Fix: route both report calls through reportLocalSkillResultWithRetry,
which retries on 5xx + network errors with 0 / 0.5s / 2s / 4s backoff
(total ~6.5s, well inside the 60s server-side running timeout), stops
on 4xx (request expired / cross-workspace rejection — retry won't help),
bails on context cancel, and logs Error on exhaustion so ops has a
footprint to grep for.
Tests (server/internal/daemon/local_skill_report_test.go, 6 new cases):
- 500 twice then success -> 3 attempts, second retry lands
- 404 -> exactly 1 attempt (permanent, no retry)
- import 502 then success -> 2 attempts
- All-500 -> burns through all backoff slots then gives up with ERROR log
- Context cancel mid-backoff -> exactly 1 attempt, cancellation logged
- Smoke: report paths hit /api/daemon/runtimes/<rt>/local-skills{,import}/<req>/result
localSkillReportBackoffs is var-assignable so tests can swap in zero-delay
schedules without paying real sleep latency.
* fix(skills): shared-state runtime local-skill stores (MUL-1288)
Fixes the bug Bohan surfaced on MUL-1288: behind prod's multi-node API the
runtime-local-skill list/import flow would intermittently time out or 404.
Root cause: LocalSkillListStore and LocalSkillImportStore were per-process
sync.Mutex+map, so when the frontend POST, the daemon heartbeat and the
frontend GET landed on different API instances, each saw a different
pending set.
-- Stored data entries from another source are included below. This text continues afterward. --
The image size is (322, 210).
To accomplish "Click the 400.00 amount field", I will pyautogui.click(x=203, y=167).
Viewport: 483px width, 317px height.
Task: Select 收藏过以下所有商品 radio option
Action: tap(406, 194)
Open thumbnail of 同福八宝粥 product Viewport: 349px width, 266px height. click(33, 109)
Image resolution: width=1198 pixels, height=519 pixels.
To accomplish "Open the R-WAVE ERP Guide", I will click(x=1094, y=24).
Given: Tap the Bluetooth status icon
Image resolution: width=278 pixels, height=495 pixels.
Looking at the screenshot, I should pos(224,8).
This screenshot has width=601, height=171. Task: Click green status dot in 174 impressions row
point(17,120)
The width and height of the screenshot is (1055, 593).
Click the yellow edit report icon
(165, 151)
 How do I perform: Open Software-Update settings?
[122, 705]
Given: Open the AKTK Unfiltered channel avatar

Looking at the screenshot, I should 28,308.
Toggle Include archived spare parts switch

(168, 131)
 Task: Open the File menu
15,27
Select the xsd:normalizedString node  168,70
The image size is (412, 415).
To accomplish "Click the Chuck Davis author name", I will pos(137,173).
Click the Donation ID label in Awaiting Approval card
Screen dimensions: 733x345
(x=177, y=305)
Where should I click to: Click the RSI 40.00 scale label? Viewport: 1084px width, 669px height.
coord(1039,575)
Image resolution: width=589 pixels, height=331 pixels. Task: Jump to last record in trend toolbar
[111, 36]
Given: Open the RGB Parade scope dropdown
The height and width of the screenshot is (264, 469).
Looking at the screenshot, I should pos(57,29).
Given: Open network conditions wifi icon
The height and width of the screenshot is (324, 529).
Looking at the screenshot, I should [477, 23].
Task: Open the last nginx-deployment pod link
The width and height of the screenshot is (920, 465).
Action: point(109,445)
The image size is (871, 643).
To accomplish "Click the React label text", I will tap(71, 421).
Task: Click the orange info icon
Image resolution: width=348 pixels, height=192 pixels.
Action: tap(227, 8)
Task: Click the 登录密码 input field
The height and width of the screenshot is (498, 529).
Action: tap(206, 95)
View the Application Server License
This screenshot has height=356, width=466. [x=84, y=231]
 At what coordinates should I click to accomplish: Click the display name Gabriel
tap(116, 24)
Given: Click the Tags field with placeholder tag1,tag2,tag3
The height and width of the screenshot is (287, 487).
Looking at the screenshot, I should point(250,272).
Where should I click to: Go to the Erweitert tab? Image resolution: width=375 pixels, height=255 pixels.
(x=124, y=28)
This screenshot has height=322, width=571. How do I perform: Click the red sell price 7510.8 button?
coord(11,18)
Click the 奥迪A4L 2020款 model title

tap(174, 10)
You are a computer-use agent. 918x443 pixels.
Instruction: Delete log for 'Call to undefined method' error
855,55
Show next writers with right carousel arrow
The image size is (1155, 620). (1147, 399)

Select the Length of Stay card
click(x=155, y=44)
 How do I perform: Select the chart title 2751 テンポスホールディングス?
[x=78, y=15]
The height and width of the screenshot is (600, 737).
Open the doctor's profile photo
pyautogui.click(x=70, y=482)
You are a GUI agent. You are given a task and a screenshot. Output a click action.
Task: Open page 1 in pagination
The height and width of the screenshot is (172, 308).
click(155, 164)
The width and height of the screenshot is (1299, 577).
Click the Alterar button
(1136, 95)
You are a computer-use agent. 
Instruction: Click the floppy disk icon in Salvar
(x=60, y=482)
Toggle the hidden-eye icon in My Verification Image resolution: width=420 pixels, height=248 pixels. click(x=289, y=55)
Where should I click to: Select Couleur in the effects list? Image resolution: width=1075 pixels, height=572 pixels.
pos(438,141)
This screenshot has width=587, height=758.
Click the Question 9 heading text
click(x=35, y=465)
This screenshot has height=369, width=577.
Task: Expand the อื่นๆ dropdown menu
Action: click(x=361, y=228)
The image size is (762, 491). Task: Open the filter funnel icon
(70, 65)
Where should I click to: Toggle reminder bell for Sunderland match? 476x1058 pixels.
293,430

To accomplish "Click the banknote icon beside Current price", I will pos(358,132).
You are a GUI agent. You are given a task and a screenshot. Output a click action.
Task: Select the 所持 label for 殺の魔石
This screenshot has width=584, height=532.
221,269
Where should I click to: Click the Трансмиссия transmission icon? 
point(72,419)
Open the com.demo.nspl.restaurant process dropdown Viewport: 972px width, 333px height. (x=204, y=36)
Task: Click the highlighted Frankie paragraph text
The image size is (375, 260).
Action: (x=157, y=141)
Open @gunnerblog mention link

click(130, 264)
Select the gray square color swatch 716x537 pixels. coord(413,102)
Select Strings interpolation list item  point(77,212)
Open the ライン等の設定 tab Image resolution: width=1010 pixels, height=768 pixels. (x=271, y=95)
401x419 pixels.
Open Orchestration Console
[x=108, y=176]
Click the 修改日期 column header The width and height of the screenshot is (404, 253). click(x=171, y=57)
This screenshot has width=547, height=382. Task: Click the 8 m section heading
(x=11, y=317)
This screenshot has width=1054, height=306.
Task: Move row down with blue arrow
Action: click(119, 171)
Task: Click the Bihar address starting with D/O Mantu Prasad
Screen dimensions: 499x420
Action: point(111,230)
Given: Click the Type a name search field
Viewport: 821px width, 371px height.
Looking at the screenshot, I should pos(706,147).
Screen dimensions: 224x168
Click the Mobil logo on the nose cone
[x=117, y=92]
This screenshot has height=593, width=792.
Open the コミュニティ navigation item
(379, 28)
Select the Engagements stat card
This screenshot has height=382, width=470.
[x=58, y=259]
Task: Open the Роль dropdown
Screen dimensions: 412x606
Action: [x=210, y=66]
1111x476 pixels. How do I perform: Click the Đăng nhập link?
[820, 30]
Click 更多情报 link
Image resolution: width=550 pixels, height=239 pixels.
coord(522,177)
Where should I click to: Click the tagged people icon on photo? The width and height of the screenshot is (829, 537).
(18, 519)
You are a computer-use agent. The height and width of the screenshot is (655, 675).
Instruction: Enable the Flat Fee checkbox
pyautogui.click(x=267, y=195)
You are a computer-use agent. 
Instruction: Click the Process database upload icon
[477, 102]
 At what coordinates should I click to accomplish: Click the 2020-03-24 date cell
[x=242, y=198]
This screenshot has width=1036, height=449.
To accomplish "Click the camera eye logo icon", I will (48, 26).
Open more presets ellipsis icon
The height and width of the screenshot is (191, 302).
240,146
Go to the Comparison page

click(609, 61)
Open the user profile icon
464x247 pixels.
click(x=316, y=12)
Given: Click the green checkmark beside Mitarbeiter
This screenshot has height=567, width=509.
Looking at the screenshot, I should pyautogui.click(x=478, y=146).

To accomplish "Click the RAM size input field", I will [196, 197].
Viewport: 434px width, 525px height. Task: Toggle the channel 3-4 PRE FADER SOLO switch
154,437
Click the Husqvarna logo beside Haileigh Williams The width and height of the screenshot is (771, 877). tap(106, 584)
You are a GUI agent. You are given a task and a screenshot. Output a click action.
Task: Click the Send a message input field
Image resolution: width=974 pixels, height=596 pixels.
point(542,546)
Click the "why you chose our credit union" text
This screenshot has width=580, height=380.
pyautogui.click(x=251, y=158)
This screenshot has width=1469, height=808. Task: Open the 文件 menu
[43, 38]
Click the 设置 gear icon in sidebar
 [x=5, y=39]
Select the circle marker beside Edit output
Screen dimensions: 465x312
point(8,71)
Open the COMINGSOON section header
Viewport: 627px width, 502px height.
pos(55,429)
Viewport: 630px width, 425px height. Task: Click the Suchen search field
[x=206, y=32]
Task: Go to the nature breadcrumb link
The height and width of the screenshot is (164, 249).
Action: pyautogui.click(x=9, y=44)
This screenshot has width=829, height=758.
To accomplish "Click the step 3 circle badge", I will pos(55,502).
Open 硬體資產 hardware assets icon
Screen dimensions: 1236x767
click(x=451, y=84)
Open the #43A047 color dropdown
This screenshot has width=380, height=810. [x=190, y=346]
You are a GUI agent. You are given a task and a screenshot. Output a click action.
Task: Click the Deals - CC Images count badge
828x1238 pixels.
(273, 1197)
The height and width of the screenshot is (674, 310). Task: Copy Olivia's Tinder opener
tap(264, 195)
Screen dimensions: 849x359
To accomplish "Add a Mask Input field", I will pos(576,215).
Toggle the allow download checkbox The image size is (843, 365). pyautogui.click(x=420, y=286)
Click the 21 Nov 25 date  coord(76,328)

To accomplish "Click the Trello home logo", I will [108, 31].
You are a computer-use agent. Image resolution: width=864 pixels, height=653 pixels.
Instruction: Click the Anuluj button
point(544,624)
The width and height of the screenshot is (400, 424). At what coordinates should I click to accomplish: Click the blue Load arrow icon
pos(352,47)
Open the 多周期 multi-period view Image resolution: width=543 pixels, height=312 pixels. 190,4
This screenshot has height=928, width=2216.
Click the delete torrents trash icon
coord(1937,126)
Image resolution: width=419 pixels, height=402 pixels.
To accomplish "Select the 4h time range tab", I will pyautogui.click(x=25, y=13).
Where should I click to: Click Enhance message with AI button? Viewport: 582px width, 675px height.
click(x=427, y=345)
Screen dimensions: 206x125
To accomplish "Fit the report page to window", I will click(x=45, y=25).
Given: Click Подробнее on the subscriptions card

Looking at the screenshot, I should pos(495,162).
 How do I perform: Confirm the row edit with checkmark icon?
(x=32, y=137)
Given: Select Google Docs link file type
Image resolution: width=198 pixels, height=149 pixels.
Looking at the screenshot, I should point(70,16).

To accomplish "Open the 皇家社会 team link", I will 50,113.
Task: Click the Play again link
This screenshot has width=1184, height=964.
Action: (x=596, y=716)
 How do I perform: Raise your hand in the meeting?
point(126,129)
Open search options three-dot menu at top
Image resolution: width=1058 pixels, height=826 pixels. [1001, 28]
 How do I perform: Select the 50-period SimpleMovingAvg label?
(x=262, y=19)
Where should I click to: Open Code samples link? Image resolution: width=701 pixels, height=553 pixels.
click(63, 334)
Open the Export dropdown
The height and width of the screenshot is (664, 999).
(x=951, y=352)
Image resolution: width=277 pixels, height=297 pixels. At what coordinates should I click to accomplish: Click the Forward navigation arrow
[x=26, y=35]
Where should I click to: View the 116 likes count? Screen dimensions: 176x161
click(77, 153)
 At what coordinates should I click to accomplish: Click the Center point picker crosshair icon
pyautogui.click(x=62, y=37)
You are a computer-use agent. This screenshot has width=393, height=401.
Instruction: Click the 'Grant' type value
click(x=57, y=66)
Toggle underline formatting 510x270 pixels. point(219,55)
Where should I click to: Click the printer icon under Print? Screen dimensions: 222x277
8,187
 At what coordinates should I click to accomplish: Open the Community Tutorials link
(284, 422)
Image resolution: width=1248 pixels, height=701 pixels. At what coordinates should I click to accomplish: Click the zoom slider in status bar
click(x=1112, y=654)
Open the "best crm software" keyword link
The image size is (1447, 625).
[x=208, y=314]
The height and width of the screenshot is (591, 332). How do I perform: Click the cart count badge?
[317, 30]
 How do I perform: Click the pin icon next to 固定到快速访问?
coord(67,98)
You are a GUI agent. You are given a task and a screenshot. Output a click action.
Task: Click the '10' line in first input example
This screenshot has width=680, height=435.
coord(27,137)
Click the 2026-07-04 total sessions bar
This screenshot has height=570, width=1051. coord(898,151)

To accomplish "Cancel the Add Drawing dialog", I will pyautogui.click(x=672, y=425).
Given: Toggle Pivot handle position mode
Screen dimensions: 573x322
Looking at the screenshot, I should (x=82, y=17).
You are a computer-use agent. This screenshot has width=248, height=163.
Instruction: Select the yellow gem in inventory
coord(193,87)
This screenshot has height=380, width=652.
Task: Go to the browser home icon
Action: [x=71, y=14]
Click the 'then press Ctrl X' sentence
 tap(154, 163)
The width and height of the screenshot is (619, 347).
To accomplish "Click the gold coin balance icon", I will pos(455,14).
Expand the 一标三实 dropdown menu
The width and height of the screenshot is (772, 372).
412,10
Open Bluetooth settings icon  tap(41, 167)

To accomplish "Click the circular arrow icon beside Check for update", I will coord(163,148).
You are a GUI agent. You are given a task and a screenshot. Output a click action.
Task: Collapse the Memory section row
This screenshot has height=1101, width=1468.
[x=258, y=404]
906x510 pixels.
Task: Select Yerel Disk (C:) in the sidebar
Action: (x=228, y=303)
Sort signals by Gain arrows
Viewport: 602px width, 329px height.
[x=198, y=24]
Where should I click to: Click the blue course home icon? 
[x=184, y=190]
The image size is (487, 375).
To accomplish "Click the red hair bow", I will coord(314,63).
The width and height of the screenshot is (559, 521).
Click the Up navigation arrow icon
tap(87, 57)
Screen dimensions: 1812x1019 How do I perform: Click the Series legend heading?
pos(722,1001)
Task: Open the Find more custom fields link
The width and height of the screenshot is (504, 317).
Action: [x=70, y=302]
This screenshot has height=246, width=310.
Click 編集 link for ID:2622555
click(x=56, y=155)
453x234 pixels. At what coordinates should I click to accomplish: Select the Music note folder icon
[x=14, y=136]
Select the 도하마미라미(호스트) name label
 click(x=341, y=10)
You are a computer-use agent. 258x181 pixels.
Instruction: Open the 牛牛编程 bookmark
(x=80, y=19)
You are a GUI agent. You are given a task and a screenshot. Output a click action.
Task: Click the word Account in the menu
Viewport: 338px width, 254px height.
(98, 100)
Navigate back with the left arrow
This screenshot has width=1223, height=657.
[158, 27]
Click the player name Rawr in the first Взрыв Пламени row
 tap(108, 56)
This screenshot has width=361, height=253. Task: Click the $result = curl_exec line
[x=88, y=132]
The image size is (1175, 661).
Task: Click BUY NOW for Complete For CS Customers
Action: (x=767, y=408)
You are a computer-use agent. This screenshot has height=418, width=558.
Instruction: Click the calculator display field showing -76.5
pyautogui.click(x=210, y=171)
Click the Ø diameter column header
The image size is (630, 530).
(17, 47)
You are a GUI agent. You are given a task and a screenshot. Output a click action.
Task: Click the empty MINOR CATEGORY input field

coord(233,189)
Confirmed against production daemon logs — the failed
request_id never showed up in the daemon's "runtime local skills
requested" log, even though other requests around the same window worked.
Per Yushen's guidance (server must stay stateless; state lives in
storage), migrate both stores to Redis so every node agrees on the same
pending set.
What changed
- LocalSkillListStore / LocalSkillImportStore are now interfaces. Methods
take context.Context and return error.
- InMemoryLocalSkill{List,Import}Store — renamed from the existing types,
kept as the default for single-node dev and the in-process test suite.
- RedisLocalSkill{List,Import}Store — new. Keyed on
mul:local_skill:{list,import}:<id> (JSON record, TTL = retention), with
a per-runtime ZSET mul:local_skill:{list,import}:pending:<runtime_id>
(score = created_at UnixNano) providing cross-node ordering. PopPending
wins the claim via ZREM == 1, so concurrent pops from different nodes
never return the same request twice.
- NewRouter gets an optional *redis.Client; when non-nil it swaps in the
Redis-backed stores. main.go hoists the existing Redis client (already
used by the realtime relay) so both subsystems share one client.
- Handler fields flip to interface types; handler.New still constructs
in-memory stores by default.
- Daemon heartbeat's PopPending call sites thread r.Context() through so
Redis operations inherit request cancellation. Errors warn instead of
poisoning the heartbeat response.
Tests
- Existing in-memory tests updated for the new signatures (ctx + error).
- New runtime_local_skills_redis_store_test.go covers:
- Create/Get/Complete round trip preserves skills payload
- PopPending across two *store instances sharing one rdb (the exact
regression: node A creates, node B pops)
- N concurrent PopPending on one record => exactly one winner
- Pending-timeout threshold transitions the record and removes the zset
member so a later PopPending doesn't return a timed-out request
- Import store round-trips CreatorID (which is json:"-" on the public
struct — needs a Redis envelope so ReportLocalSkillImportResult can
still attribute the created Skill)
- Per-runtime isolation — a PopPending for runtime B does not disturb
A's pending zset
- Tests skip gracefully if REDIS_TEST_URL is unset; CI now spins up a
redis:7-alpine service and exports the URL so the suite actually runs
there.
Out of scope
PingStore / UpdateStore / ModelListStore have the same shape and the
same latent bug (they just fire rarely enough to have gone unnoticed).
Migrating them to Redis is a follow-up — MUL-1288 is specifically the
local-skills break Bohan is blocked on.
* fix(skills): atomic Redis claim + surface store write failures (PR #1557 review)
Two real gaps GPT-Boy flagged:
1. RedisLocalSkill{List,Import}Store.PopPending was doing ZREM then SET as
two separate round-trips. If the SET failed for any reason — transient
Redis error, context cancellation, pod getting SIGKILL'd mid-call — the
request was already gone from the pending zset but the stored record
still said "pending", and no subsequent PopPending would re-dispatch
it. Exactly the "request disappears" class of bug this PR is supposed
to kill.
Fix: push the claim into a Lua script so Redis runs ZREM + SET as one
atomic unit. If ZREM returns 0 (another node won the race), SET is
skipped and the caller retries.
2. ReportLocalSkill{List,Import}Result handlers were logging Complete/Fail
store failures at Warn and still returning 200 OK. That made the
daemon think the report landed when it hadn't, leaving the request
stuck in "running" until the server-side timeout and — worse for the
import flow — leaving the just-created Skill row orphaned in Postgres
so every retry collided with the unique-name constraint.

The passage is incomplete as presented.